A consultant applying learning sciences to educational programs and products β bringing cognitive science, learning theory, and research methodology to schools, edtech companies, training programs, or curriculum publishers. Sits at the intersection of educational research and applied practice.
Most days tend to involve client engagement work β research synthesis, evidence-based recommendations, program evaluation design, and the translation of learning sciences research into actionable design or pedagogy. You'll often work with school districts, edtech companies, or training organizations, review existing programs against learning science principles, and contribute to the design of new curriculum, products, or training interventions.
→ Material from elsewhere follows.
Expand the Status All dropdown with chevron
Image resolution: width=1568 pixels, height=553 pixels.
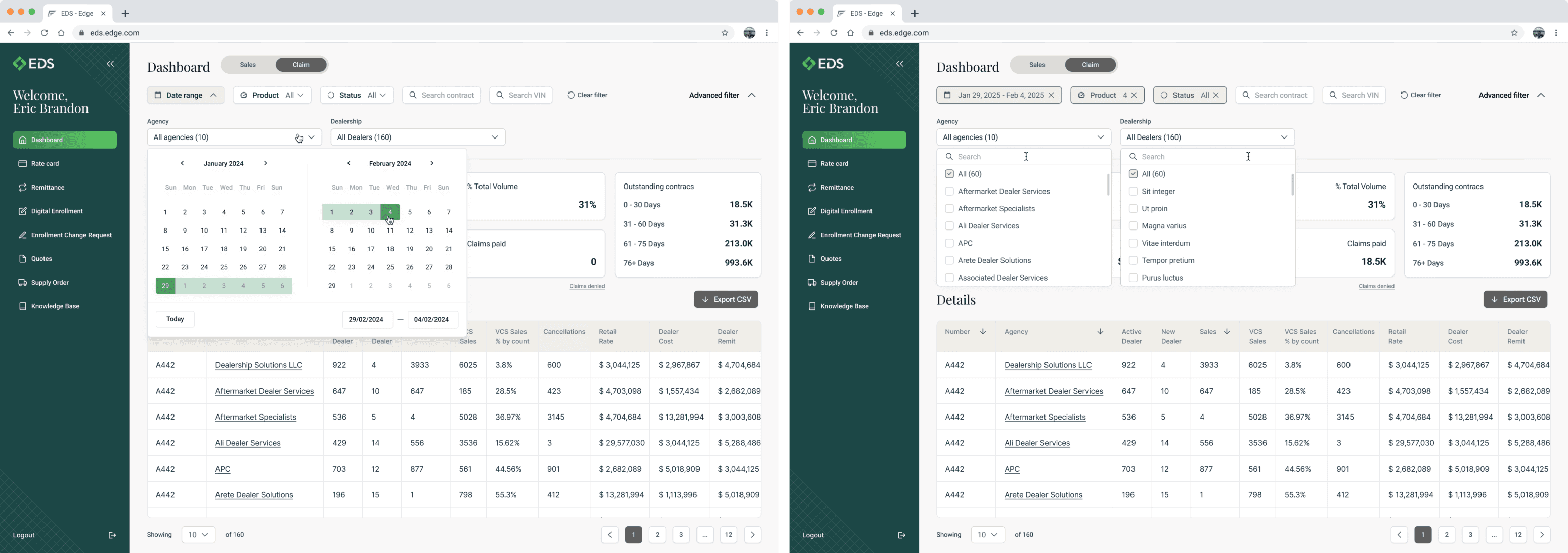click(382, 95)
The variance between settings is real β edtech companies (large publishers, learning platforms, EdTech startups) employ learning consultants in product, R&D, or content roles; consulting firms (Bellwether, Education Resource Strategies) serve school districts and ed organizations on research-grounded reform; foundation-funded research labs (CAST, Digital Promise) connect research and practice; some consultants work independently on specific projects. PhD or strong masters in learning sciences, cognitive psychology, or educational research anchors most paths.
People who tend to thrive here are comfortable with research methodology, capable of translating cognitive science into practice, and patient with the gap between research and implementation. Strong publication or research background matters at higher tiers. The work tends to offer broad exposure across educational settings, intellectual depth, and meaningful impact on learning programs, with the trade-off being the inherent translation challenge between research rigor and practical reality β for those drawn to applied learning sciences, the role offers durable purpose.
Where this role sits in the broader career landscape β and where it can take you.
Roles like this one sit within a broader occupational category. The numbers below reflect that full landscape β helpful for context, but your specific experience will depend on level, specialty, and where you work.
A consultant applying learning sciences to educational programs and products β bringing cognitive science, learning theory, and research methodology to schools, edtech companies, training programs, or curriculum publishers. Sits at the intersection of educational research and applied practice.
Median pay for a Learning Consultant is about $81K nationally, with the field ranging roughly from $47K to $132K depending on experience, employer, and metro (BLS).
Core skills for this role include Active Listening, Learning Strategies, Reading Comprehension, Speaking, and Writing.
Most people in this role hold a master's degree.
Employment in this field is projected to grow about 1% through 2034, with roughly 274,680 people working in it today (BLS).
Closely related roles include Learning Specialist, Learning and Development Consultant, and Learning and Development Specialist (L and D Specialist).